- REQUIRED WORK -
Your answer must consist of exactly the lines below, starting with the line with "Task: Collapse the" and going on through the line with "Click the Recharge", and nothing else.

- DATA SECTION -
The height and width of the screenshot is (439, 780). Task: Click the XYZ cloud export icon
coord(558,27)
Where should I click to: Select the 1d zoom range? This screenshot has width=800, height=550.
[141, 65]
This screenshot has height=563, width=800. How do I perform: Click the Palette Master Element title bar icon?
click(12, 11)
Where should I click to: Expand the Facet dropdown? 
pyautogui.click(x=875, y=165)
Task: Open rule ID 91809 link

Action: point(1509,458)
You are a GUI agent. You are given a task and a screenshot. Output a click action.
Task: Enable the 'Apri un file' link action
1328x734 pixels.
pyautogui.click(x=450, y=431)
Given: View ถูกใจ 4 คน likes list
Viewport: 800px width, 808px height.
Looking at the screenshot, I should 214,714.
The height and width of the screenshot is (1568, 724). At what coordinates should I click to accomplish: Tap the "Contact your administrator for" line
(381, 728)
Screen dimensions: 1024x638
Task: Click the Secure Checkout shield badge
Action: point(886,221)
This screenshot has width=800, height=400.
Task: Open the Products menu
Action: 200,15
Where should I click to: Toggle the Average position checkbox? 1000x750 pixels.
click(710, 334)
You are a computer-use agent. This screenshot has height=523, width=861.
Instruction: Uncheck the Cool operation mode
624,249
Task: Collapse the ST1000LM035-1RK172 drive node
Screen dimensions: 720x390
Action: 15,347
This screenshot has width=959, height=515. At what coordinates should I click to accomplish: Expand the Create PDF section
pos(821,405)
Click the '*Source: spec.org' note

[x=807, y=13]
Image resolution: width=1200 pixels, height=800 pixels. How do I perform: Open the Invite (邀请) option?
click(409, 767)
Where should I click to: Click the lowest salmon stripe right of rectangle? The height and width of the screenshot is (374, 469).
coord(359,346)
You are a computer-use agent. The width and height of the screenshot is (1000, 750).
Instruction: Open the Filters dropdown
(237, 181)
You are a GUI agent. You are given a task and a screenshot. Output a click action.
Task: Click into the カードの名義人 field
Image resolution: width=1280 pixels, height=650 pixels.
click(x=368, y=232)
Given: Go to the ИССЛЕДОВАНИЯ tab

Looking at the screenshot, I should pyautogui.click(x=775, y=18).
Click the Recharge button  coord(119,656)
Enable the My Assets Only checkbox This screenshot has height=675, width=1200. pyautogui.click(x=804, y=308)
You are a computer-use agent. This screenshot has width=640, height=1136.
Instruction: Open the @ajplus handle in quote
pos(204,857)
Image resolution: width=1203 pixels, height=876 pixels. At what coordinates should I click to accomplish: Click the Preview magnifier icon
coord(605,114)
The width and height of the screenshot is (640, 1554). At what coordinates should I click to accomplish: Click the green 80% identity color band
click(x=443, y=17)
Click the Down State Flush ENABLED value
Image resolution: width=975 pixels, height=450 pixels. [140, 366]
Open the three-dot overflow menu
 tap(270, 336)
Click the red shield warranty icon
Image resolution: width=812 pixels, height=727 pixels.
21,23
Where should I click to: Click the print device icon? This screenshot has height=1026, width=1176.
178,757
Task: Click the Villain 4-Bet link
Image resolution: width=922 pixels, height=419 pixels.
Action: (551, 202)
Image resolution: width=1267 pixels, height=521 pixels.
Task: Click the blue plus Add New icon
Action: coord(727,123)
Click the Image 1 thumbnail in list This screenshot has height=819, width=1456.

- ANSWER TO THIS PROBLEM -
Task: Collapse the ST1000LM035-1RK172 drive node
Screen dimensions: 720x390
Action: 15,347
This screenshot has width=959, height=515. At what coordinates should I click to accomplish: Expand the Create PDF section
pos(821,405)
Click the '*Source: spec.org' note

[x=807, y=13]
Image resolution: width=1200 pixels, height=800 pixels. How do I perform: Open the Invite (邀请) option?
click(409, 767)
Where should I click to: Click the lowest salmon stripe right of rectangle? The height and width of the screenshot is (374, 469).
coord(359,346)
You are a computer-use agent. The width and height of the screenshot is (1000, 750).
Instruction: Open the Filters dropdown
(237, 181)
You are a GUI agent. You are given a task and a screenshot. Output a click action.
Task: Click into the カードの名義人 field
Image resolution: width=1280 pixels, height=650 pixels.
click(x=368, y=232)
Given: Go to the ИССЛЕДОВАНИЯ tab

Looking at the screenshot, I should pyautogui.click(x=775, y=18).
Click the Recharge button  coord(119,656)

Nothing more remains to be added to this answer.